Port upgrade to cost $100 million

Triple throughput capability | Pacific Terminal project in response to increasing export demands


Viterra is spending more than $100 million to upgrade the Pacific Terminal at the Port of Vancouver.

The company announced April 10 that it will perform “operational improvements and upgrades” that will nearly triple the terminal’s throughput capabilities.

Viterra president Kyle Jeworski said the most significant element of the upgrade will be the installation of a new ship loading system, which will allow the terminal to load ships more quickly and efficiently and increase throughput capacity to more than six million tonnes per year.

“When you’ve got a new ship loading system, (it allows) increased speeds, more efficient loading of vessels and the ability to load larger vessels,” Jeworski said.

“This will more than double us, actually almost triple the capacity of that facility on an annualized basis.”

Jeworski described the Pacific Terminal project as a significant, long-term investment in a strategically important asset.

He said the terminal expansion should not be viewed as a response to supply chain constraints that have hindered the movement of prairie grain to international markets during the past few months.

“We are not at capacity at that (terminal) today, so this isn’t a reaction to the immediate concerns,” Jeworski said.

“This is an identification of a long-term trend of increasing demands on the West Coast and of Viterra looking at how we can make an investment to match those long-term trends with export capabilities.”

The terminal upgrade will not include an expansion of existing storage capacity, he added.

“At this point, we don’t see the need to change the physical storage,” Jeworski said.

“The facility is approximately 140,000 metric tonnes of storage capacity so we believe that’s ample capacity.… With enhanced receiving of rail car capabilities and increased shipping, the storage as it sits today is quite significant actually.”

Pacific Terminal is one of three grain terminals that Viterra owns on the West Coast.

The company also has a 75 percent share in Vancouver’s Cascadia Terminal and is a part-owner of Prince Rupert Grain at Prince Rupert, B.C.

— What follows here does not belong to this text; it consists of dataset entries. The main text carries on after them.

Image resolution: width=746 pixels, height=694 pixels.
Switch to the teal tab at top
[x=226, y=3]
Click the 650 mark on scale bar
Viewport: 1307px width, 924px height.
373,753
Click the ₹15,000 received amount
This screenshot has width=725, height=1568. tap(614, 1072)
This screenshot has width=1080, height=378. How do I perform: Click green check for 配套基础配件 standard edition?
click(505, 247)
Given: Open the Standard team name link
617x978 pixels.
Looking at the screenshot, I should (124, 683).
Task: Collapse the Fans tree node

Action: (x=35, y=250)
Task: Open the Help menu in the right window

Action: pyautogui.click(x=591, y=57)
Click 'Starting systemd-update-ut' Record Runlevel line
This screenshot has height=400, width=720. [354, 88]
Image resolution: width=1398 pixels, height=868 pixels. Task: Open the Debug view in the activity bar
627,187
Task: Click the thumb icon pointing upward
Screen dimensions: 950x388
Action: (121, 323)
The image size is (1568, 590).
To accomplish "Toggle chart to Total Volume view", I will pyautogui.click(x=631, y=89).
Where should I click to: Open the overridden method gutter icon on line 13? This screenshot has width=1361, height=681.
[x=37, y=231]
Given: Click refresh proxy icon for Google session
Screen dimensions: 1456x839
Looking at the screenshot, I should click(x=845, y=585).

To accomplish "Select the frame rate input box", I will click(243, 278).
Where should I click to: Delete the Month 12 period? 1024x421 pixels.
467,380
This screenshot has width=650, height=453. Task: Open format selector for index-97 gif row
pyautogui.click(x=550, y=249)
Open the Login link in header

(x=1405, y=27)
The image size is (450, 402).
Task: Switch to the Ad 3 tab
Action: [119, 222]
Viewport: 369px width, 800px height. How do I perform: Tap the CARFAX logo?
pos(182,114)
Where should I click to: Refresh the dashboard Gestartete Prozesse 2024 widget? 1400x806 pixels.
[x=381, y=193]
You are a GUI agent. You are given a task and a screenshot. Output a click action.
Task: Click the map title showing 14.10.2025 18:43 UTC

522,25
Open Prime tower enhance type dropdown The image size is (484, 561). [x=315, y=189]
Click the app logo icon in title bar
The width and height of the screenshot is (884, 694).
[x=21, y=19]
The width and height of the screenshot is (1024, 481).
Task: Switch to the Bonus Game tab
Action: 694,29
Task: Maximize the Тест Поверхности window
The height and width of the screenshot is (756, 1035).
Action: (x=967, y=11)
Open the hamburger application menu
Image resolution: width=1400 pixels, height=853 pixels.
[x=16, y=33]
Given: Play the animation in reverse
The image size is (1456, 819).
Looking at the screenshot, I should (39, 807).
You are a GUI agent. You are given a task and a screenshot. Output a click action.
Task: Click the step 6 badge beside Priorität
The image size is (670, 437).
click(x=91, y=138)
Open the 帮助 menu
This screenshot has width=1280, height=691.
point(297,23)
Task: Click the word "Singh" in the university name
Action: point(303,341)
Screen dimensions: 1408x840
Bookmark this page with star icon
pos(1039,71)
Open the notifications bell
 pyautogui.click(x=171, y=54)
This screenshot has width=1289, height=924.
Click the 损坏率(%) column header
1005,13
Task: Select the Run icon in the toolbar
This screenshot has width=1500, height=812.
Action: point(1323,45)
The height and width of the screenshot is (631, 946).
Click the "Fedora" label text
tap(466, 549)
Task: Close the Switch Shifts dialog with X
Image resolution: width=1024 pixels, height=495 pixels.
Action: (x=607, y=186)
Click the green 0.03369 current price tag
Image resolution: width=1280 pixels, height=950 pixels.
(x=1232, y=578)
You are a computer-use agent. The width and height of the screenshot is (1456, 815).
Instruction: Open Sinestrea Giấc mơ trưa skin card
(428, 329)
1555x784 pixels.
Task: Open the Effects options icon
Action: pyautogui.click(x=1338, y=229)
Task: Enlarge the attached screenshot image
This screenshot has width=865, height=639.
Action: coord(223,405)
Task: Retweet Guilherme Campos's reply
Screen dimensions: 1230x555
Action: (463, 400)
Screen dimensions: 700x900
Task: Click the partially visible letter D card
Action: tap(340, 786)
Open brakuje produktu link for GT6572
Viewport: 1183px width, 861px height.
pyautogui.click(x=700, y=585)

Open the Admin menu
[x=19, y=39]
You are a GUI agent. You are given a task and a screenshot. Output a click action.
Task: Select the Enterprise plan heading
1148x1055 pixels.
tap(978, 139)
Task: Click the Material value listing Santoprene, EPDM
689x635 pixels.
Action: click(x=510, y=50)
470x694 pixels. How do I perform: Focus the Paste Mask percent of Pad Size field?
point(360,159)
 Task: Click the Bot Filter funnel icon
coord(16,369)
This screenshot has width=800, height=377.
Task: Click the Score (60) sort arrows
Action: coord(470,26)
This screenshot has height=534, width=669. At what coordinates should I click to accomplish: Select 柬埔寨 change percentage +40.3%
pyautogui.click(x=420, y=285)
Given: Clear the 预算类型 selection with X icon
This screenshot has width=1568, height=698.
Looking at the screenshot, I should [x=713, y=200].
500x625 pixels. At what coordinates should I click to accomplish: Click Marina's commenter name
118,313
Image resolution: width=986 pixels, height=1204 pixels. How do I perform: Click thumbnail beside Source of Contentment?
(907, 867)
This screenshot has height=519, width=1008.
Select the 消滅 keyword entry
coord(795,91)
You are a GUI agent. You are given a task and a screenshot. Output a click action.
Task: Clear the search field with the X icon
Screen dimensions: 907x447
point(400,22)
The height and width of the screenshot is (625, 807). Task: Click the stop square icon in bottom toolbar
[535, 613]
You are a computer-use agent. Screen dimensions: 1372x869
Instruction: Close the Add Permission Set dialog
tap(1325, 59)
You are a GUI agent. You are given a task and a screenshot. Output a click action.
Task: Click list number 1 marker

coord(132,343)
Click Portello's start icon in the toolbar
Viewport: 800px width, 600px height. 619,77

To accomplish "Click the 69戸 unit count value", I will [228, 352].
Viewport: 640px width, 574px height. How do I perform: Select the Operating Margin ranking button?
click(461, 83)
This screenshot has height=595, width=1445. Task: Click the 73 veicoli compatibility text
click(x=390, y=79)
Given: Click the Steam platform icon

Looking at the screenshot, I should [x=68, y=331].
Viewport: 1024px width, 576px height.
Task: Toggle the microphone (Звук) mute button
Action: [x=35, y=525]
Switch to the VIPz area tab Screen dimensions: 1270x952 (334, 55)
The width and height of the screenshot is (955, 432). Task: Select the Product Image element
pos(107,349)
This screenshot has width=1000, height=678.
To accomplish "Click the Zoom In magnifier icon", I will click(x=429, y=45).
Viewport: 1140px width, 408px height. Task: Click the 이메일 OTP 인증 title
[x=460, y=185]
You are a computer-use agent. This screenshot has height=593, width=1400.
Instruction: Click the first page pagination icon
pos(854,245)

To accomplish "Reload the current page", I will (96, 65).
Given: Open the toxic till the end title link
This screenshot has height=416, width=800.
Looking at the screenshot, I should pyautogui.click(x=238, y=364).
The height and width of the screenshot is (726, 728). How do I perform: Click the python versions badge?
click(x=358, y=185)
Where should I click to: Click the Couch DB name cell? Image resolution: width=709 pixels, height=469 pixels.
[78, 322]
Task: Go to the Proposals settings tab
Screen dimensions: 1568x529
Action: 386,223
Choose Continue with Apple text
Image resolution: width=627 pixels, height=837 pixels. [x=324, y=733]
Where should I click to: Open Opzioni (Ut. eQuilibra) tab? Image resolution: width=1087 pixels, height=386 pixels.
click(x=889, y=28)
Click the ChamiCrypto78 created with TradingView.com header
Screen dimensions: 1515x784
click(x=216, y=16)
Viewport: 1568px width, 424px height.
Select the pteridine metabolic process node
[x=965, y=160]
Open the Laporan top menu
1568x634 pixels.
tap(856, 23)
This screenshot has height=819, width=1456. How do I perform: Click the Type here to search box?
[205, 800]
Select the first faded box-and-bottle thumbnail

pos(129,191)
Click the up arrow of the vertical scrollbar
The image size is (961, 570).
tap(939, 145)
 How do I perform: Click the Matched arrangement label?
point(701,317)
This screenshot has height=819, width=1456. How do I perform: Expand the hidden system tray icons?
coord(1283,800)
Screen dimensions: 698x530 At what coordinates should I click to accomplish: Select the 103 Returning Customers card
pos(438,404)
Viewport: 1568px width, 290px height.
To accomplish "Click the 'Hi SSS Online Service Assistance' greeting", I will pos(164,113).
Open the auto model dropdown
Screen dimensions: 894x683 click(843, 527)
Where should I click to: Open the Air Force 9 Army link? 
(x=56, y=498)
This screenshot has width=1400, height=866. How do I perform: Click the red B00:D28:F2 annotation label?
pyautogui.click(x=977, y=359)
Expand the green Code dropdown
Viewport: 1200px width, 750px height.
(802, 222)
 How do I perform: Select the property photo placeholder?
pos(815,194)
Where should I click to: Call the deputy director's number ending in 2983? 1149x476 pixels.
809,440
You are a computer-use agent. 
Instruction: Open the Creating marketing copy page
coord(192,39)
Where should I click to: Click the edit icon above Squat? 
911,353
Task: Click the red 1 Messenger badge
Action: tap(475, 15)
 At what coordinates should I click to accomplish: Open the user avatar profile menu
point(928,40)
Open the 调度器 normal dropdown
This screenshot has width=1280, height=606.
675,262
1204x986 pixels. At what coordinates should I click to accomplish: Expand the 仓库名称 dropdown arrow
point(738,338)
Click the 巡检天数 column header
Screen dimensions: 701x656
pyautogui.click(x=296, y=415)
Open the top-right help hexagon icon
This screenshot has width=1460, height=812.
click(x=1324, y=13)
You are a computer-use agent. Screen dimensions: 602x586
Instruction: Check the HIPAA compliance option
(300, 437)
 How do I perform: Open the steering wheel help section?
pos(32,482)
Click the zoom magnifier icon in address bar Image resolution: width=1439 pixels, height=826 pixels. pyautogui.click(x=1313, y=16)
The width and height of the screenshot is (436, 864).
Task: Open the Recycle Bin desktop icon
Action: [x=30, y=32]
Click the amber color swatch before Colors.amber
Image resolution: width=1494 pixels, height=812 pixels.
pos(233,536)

In addition, Viterra owns a pair of terminals at Thunder Bay, Ont., and one at Montreal.

The Pacific Terminal upgrade is the second major terminal upgrade announced at the Port of Vancouver in the past two years.

Last year, Richardson International received approval to go ahead with a $120 million expansion at its export facility in North Vancouver.

The Richardson expansion will build 28 concrete storage silos and add 80,000 tonnes of new storage capacity to the facility.

Jeworski said the upgrades at Pacific Terminal will enhance Viterra’s position on the West Coast and allow it to deliver more Canadian grain to international customers.

The terminal will be capable of loading “post Panamax” ships when the upgrades are complete in 2016.

This size of ship is currently too large to squeeze through the Panama Canal, but a $5.25 billion expansion of the locks and canals in Panama will allow larger ships to use the important shipping route.

Jeworski said the new loading system at Pacific Terminal will allow post Panamax ships to be loaded more quickly.

“We believe that this will be the single fastest loading system in the Port of Vancouver,” he said.

“Our goal is to create the most efficient port terminal in Canada with unprecedented capability for processing a diverse range of commodities.”

Pacific Terminal, which is located on Burrard Inlet, processes and ships a wide variety of agricultural commodities, including peas, canola, flax, lentils, soybeans and corn.

“Demand for trade to and from Canada is increasing, and it is essential that Port Metro Vancouver, and terminals within the port, respond with sustainable and well-managed growth,” said port president Robin Silvester.

“Viterra’s operational upgrades are an excellent example of increasing capacity and efficiency within their existing footprint.”